• **Work to complete**:
Without leaving anything out, print every line of the data.

┌──

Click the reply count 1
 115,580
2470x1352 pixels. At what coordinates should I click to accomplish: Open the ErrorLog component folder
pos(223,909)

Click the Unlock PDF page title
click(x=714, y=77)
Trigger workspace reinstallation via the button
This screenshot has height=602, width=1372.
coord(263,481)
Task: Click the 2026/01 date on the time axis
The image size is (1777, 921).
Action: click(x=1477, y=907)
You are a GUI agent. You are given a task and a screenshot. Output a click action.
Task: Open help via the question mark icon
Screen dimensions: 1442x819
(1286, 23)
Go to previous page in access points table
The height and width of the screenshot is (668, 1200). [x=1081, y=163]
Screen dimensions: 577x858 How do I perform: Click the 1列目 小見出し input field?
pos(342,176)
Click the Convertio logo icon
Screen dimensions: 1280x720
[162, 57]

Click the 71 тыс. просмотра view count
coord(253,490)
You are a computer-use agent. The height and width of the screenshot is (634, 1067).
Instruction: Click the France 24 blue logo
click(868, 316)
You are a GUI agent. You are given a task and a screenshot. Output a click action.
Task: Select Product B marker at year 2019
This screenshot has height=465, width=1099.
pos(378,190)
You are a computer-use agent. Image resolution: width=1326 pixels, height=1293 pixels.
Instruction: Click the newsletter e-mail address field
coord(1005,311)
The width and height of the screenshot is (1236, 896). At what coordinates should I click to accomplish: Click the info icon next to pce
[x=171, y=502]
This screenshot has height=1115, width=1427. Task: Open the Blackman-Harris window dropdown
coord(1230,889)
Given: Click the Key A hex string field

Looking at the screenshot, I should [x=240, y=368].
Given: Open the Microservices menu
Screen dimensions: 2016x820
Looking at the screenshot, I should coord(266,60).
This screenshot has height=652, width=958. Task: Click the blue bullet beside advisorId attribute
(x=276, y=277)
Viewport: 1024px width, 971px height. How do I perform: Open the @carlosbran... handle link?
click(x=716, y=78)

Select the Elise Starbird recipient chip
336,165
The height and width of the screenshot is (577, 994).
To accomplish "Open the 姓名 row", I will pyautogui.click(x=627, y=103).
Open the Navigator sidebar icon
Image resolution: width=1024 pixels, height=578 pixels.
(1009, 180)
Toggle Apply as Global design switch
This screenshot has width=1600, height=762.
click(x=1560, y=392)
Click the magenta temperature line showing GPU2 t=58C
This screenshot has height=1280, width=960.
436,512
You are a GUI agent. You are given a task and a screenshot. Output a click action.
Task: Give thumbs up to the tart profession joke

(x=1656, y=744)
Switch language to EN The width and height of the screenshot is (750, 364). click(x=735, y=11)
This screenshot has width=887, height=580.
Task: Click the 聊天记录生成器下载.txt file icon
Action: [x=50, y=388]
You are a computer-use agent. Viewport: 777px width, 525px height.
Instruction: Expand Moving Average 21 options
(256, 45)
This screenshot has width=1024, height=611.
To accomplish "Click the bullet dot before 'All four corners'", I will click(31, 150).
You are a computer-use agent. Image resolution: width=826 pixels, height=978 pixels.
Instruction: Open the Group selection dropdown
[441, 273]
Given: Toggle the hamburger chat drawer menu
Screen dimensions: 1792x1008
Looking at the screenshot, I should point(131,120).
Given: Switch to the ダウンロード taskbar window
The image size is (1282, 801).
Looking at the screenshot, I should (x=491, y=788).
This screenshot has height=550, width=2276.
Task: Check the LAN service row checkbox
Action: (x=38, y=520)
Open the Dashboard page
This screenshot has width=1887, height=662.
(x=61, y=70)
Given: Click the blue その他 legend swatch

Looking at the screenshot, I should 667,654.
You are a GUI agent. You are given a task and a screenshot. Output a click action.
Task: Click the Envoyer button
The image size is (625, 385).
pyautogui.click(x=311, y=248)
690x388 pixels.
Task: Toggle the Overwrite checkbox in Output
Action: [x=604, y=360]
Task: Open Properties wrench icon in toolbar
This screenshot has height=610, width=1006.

└──

• **Response area**:
Click the reply count 1
 115,580
2470x1352 pixels. At what coordinates should I click to accomplish: Open the ErrorLog component folder
pos(223,909)

Click the Unlock PDF page title
click(x=714, y=77)
Trigger workspace reinstallation via the button
This screenshot has height=602, width=1372.
coord(263,481)
Task: Click the 2026/01 date on the time axis
The image size is (1777, 921).
Action: click(x=1477, y=907)
You are a GUI agent. You are given a task and a screenshot. Output a click action.
Task: Open help via the question mark icon
Screen dimensions: 1442x819
(1286, 23)
Go to previous page in access points table
The height and width of the screenshot is (668, 1200). [x=1081, y=163]
Screen dimensions: 577x858 How do I perform: Click the 1列目 小見出し input field?
pos(342,176)
Click the Convertio logo icon
Screen dimensions: 1280x720
[162, 57]

Click the 71 тыс. просмотра view count
coord(253,490)
You are a computer-use agent. The height and width of the screenshot is (634, 1067).
Instruction: Click the France 24 blue logo
click(868, 316)
You are a GUI agent. You are given a task and a screenshot. Output a click action.
Task: Select Product B marker at year 2019
This screenshot has height=465, width=1099.
pos(378,190)
You are a computer-use agent. Image resolution: width=1326 pixels, height=1293 pixels.
Instruction: Click the newsletter e-mail address field
coord(1005,311)
The width and height of the screenshot is (1236, 896). At what coordinates should I click to accomplish: Click the info icon next to pce
[x=171, y=502]
This screenshot has height=1115, width=1427. Task: Open the Blackman-Harris window dropdown
coord(1230,889)
Given: Click the Key A hex string field

Looking at the screenshot, I should [x=240, y=368].
Given: Open the Microservices menu
Screen dimensions: 2016x820
Looking at the screenshot, I should coord(266,60).
This screenshot has height=652, width=958. Task: Click the blue bullet beside advisorId attribute
(x=276, y=277)
Viewport: 1024px width, 971px height. How do I perform: Open the @carlosbran... handle link?
click(x=716, y=78)

Select the Elise Starbird recipient chip
336,165
The height and width of the screenshot is (577, 994).
To accomplish "Open the 姓名 row", I will pyautogui.click(x=627, y=103).
Open the Navigator sidebar icon
Image resolution: width=1024 pixels, height=578 pixels.
(1009, 180)
Toggle Apply as Global design switch
This screenshot has width=1600, height=762.
click(x=1560, y=392)
Click the magenta temperature line showing GPU2 t=58C
This screenshot has height=1280, width=960.
436,512
You are a GUI agent. You are given a task and a screenshot. Output a click action.
Task: Give thumbs up to the tart profession joke

(x=1656, y=744)
Switch language to EN The width and height of the screenshot is (750, 364). click(x=735, y=11)
This screenshot has width=887, height=580.
Task: Click the 聊天记录生成器下载.txt file icon
Action: [x=50, y=388]
You are a computer-use agent. Viewport: 777px width, 525px height.
Instruction: Expand Moving Average 21 options
(256, 45)
This screenshot has width=1024, height=611.
To accomplish "Click the bullet dot before 'All four corners'", I will click(31, 150).
You are a computer-use agent. Image resolution: width=826 pixels, height=978 pixels.
Instruction: Open the Group selection dropdown
[441, 273]
Given: Toggle the hamburger chat drawer menu
Screen dimensions: 1792x1008
Looking at the screenshot, I should point(131,120).
Given: Switch to the ダウンロード taskbar window
The image size is (1282, 801).
Looking at the screenshot, I should (x=491, y=788).
This screenshot has height=550, width=2276.
Task: Check the LAN service row checkbox
Action: (x=38, y=520)
Open the Dashboard page
This screenshot has width=1887, height=662.
(x=61, y=70)
Given: Click the blue その他 legend swatch

Looking at the screenshot, I should 667,654.
You are a GUI agent. You are given a task and a screenshot. Output a click action.
Task: Click the Envoyer button
The image size is (625, 385).
pyautogui.click(x=311, y=248)
690x388 pixels.
Task: Toggle the Overwrite checkbox in Output
Action: [x=604, y=360]
Task: Open Properties wrench icon in toolbar
This screenshot has height=610, width=1006.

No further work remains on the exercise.